# Work instructions
**1)** From the interview, duplicate the passage starting with "But there’s also" and going on through "Trevor on Shameless?".
**2)** According to the interview, what kind of character does the interviewee hope to play next?

━━ Document excerpt

Still, do you feel like you’re put in a position where you have to educate the people who are hiring you about your experiences as a trans person?
It’s interesting. On most projects I hop on, everybody is very welcoming. They almost always start off the conversation with, “Hey, if there’s anything in the script that’s offensive or you don’t think a trans person would say, tell us and we’ll change it.”
But there’s also been situations where I’ve had to be the educator — or even the storyteller — for the writers. Sometimes, writers will say something like, “We’re coming up with a backstory for your character, would you mind sharing a little bit of your own?” I immediately say, “No.” I’m there to be an actor, not a writer, you know? The couple times that’s happened I’m like, “Why is this becoming an autobiography?”
I know most of it comes from a place where people are trying to learn, but that’s not my job. And it’s not like people are trying to dig into my personal life maliciously, it’s just a matter of them not knowing how to write trans characters.
What do you like about the characters you’re most known for playing — Aaron on The Fosters and Trevor on Shameless?
I’m sad The Fosters has just ended. I have this deep connection to Aaron especially. It was interesting to play him as a trans guy who, until recently, wasn’t outspoken about being trans. He only told people he felt close enough to — and when he really wanted to — which is a totally legitimate way of living as a transgender person.
Shameless is a fun show to work on. We’re given so much freedom in terms of how we perform and where we want to take our scenes. I feel a little ameteur on there.
Your sex scenes on The Fosters are considered groundbreaking for representing a hetero teen couple where the man is trans and the woman is cis. How do you feel about that?
I personally don’t consider the sex scene groundbreaking, but that’s because I live in my own queer and trans bubble. I know it was groundbreaking for a majority of the viewers who have had no exposure to trans people and their relationships. I’m glad I got to portray a character who was in a healthy, loving relationship and trans at the same time. I’m hoping trans people, especially young trans people, see that you can be in great relationships with people who love and respect you for who you are.
What kinds of characters are you hoping to play next?
A superhero. I always say that. I don’t think it’ll happen anytime soon, but I’d love to be the first trans guy cast as a superhero. I’d love to be able to show audiences that it isn’t such a crazy thing. The superhero could be trans — that would be cool — or not. Either way, it would be empowering and awesome.

━━━━
━━ Entries supplied

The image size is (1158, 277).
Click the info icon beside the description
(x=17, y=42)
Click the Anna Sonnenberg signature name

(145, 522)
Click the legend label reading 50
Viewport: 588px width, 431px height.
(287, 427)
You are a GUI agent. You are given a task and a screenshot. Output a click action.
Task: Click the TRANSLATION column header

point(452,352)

━━━━
━━ Entries supplied

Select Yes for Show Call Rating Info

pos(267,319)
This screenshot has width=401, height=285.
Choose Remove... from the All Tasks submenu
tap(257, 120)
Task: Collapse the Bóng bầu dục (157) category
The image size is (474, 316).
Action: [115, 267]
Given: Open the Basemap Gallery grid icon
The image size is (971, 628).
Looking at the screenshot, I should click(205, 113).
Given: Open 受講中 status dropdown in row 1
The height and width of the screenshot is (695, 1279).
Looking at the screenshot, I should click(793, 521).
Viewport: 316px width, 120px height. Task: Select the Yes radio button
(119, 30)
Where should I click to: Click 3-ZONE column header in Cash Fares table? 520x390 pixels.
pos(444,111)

━━━━
━━ Entries supplied

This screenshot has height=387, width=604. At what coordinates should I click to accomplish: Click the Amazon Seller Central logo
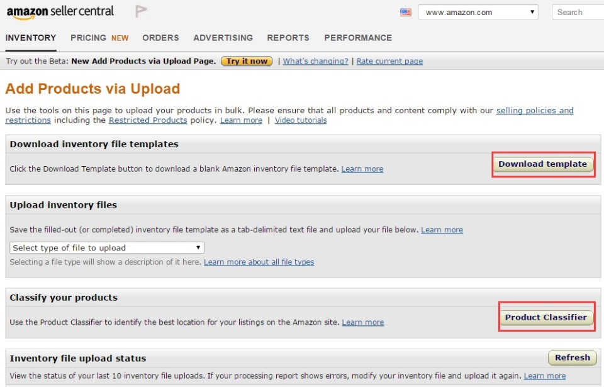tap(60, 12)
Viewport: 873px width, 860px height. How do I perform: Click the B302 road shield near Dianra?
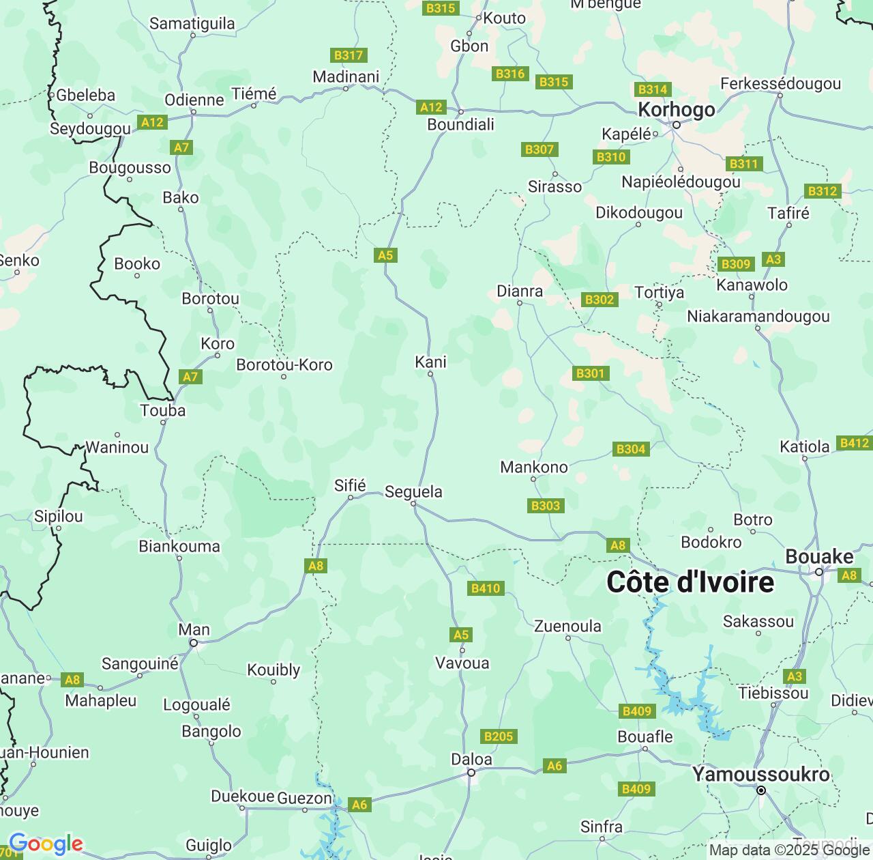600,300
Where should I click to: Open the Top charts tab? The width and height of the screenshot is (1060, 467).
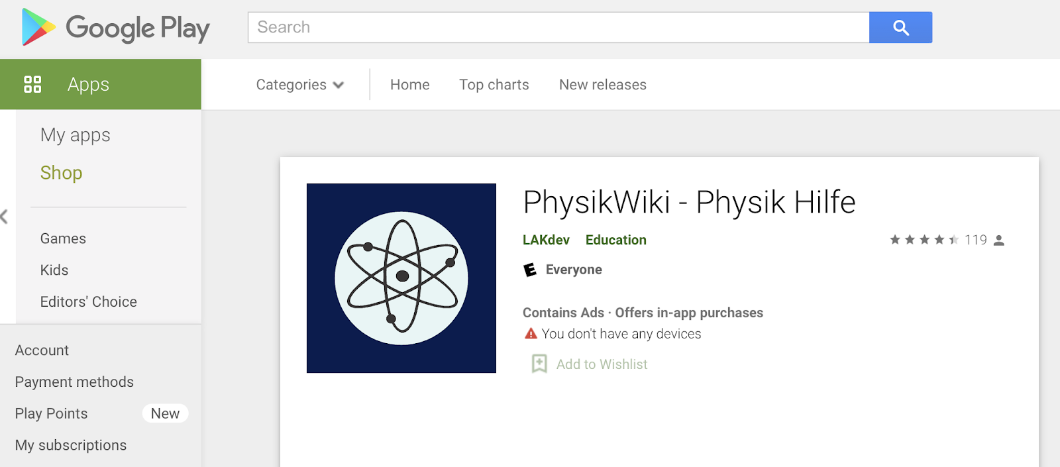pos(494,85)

━━━━

# Answer section
**1)**
But there’s also been situations where I’ve had to be the educator — or even the storyteller — for the writers. Sometimes, writers will say something like, “We’re coming up with a backstory for your character, would you mind sharing a little bit of your own?” I immediately say, “No.” I’m there to be an actor, not a writer, you know? The couple times that’s happened I’m like, “Why is this becoming an autobiography?”
I know most of it comes from a place where people are trying to learn, but that’s not my job. And it’s not like people are trying to dig into my personal life maliciously, it’s just a matter of them not knowing how to write trans characters.
What do you like about the characters you’re most known for playing — Aaron on The Fosters and Trevor on Shameless?

**2)** A superhero.